* **Data supplied**:
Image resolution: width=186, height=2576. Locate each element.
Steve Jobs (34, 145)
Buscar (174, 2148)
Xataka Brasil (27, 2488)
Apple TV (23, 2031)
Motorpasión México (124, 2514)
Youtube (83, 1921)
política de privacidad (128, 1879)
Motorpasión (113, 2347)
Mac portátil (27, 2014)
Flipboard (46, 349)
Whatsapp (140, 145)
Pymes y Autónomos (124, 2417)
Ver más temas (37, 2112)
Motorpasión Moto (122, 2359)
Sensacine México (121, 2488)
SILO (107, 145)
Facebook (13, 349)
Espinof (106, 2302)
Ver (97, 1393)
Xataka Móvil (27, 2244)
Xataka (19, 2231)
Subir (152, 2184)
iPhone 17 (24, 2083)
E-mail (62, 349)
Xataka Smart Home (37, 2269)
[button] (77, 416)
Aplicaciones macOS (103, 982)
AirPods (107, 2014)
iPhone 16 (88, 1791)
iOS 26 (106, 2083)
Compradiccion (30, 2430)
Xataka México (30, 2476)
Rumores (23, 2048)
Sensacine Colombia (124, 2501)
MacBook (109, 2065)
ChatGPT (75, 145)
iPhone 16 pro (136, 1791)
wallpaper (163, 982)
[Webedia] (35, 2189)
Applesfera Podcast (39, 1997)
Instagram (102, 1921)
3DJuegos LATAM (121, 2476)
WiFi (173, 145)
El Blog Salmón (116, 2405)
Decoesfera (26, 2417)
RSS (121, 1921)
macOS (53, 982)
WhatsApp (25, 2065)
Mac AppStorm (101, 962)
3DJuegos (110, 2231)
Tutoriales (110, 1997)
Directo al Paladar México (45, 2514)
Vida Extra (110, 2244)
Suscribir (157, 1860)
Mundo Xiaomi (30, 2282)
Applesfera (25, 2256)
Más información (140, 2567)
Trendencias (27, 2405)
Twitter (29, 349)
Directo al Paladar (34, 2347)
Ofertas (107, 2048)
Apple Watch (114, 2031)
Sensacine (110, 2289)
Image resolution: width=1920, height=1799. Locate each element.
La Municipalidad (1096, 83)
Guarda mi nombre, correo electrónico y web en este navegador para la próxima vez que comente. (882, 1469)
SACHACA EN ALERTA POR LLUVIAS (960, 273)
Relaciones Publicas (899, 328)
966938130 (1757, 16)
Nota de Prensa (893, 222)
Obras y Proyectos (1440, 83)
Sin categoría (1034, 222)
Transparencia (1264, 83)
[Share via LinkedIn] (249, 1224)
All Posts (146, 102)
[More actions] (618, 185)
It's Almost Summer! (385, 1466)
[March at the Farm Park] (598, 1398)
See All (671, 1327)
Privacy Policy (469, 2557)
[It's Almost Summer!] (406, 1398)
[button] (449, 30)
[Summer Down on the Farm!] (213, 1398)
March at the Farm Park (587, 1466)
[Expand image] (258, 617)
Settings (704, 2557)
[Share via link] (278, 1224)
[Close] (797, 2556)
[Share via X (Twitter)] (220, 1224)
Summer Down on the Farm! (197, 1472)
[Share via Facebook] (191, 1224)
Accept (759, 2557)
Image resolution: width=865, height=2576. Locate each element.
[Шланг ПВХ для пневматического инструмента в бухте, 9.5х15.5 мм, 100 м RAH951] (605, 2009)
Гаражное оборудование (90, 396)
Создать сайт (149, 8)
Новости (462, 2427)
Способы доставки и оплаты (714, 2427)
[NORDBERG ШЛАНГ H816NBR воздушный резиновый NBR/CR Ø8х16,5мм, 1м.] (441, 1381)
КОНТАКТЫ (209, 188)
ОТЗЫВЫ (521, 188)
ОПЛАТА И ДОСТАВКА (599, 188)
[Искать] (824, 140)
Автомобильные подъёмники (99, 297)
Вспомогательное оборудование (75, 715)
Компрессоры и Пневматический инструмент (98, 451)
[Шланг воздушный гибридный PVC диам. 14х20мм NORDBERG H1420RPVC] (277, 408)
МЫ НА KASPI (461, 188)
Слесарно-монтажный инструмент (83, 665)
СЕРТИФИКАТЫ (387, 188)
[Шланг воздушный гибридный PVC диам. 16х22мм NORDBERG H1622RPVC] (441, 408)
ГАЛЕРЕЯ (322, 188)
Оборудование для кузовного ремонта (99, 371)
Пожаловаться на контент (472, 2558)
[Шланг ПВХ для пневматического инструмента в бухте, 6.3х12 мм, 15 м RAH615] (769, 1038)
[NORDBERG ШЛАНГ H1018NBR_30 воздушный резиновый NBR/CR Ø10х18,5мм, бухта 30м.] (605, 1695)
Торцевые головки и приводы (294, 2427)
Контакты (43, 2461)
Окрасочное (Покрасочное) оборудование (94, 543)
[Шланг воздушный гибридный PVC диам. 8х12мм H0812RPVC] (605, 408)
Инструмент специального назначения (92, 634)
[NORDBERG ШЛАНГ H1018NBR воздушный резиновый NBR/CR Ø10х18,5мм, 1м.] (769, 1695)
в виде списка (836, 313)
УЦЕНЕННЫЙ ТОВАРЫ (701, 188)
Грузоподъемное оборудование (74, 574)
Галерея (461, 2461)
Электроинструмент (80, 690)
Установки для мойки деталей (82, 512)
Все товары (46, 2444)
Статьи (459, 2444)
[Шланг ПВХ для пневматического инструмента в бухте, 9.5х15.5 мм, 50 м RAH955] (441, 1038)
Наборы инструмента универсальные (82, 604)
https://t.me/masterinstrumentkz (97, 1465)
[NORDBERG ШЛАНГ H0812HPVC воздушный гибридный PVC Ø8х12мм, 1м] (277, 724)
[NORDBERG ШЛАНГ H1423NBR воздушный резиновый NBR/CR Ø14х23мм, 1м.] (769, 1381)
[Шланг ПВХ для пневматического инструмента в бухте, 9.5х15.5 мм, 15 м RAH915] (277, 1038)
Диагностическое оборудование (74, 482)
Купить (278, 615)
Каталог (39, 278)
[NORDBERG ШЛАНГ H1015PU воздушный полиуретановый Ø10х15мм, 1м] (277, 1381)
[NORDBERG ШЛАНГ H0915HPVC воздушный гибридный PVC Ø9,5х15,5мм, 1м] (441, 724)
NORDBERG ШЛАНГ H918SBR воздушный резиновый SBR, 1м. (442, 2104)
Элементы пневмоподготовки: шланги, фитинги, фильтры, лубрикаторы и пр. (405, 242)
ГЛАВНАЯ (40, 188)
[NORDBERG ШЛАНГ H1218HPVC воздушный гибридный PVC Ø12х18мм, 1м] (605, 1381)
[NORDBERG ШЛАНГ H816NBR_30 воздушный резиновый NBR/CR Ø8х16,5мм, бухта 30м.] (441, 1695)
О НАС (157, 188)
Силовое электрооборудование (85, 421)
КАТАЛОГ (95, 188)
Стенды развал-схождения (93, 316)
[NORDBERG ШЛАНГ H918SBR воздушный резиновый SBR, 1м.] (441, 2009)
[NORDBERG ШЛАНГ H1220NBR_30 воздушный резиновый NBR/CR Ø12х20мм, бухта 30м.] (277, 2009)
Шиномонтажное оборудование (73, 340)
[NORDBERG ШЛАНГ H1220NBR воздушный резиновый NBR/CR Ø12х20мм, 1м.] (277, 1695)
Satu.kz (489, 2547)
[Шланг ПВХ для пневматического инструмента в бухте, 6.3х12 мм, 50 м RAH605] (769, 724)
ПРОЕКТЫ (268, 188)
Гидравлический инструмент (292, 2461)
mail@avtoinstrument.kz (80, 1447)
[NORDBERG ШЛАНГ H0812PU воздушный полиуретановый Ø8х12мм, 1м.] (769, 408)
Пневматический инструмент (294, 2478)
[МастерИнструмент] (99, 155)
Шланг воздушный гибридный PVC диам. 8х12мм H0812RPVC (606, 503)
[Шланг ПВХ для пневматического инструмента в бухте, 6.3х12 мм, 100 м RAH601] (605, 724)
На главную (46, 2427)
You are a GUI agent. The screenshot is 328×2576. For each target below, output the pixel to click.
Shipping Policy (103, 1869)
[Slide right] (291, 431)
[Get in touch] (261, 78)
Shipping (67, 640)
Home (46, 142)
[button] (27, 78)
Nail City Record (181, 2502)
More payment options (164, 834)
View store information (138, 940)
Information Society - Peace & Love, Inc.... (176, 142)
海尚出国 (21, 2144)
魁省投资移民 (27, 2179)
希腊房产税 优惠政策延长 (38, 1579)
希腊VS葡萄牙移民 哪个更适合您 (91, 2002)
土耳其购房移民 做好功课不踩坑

* **Your objective**: Everything in the material above from the line that has "[NORDBERG ШЛАНГ H1015PU" through the line that has "[NORDBERG ШЛАНГ H1218HPVC" must be duplicated exactly, with no other lines given.

* **Task output**:
[NORDBERG ШЛАНГ H1015PU воздушный полиуретановый Ø10х15мм, 1м] (277, 1381)
[NORDBERG ШЛАНГ H0915HPVC воздушный гибридный PVC Ø9,5х15,5мм, 1м] (441, 724)
NORDBERG ШЛАНГ H918SBR воздушный резиновый SBR, 1м. (442, 2104)
Элементы пневмоподготовки: шланги, фитинги, фильтры, лубрикаторы и пр. (405, 242)
ГЛАВНАЯ (40, 188)
[NORDBERG ШЛАНГ H1218HPVC воздушный гибридный PVC Ø12х18мм, 1м] (605, 1381)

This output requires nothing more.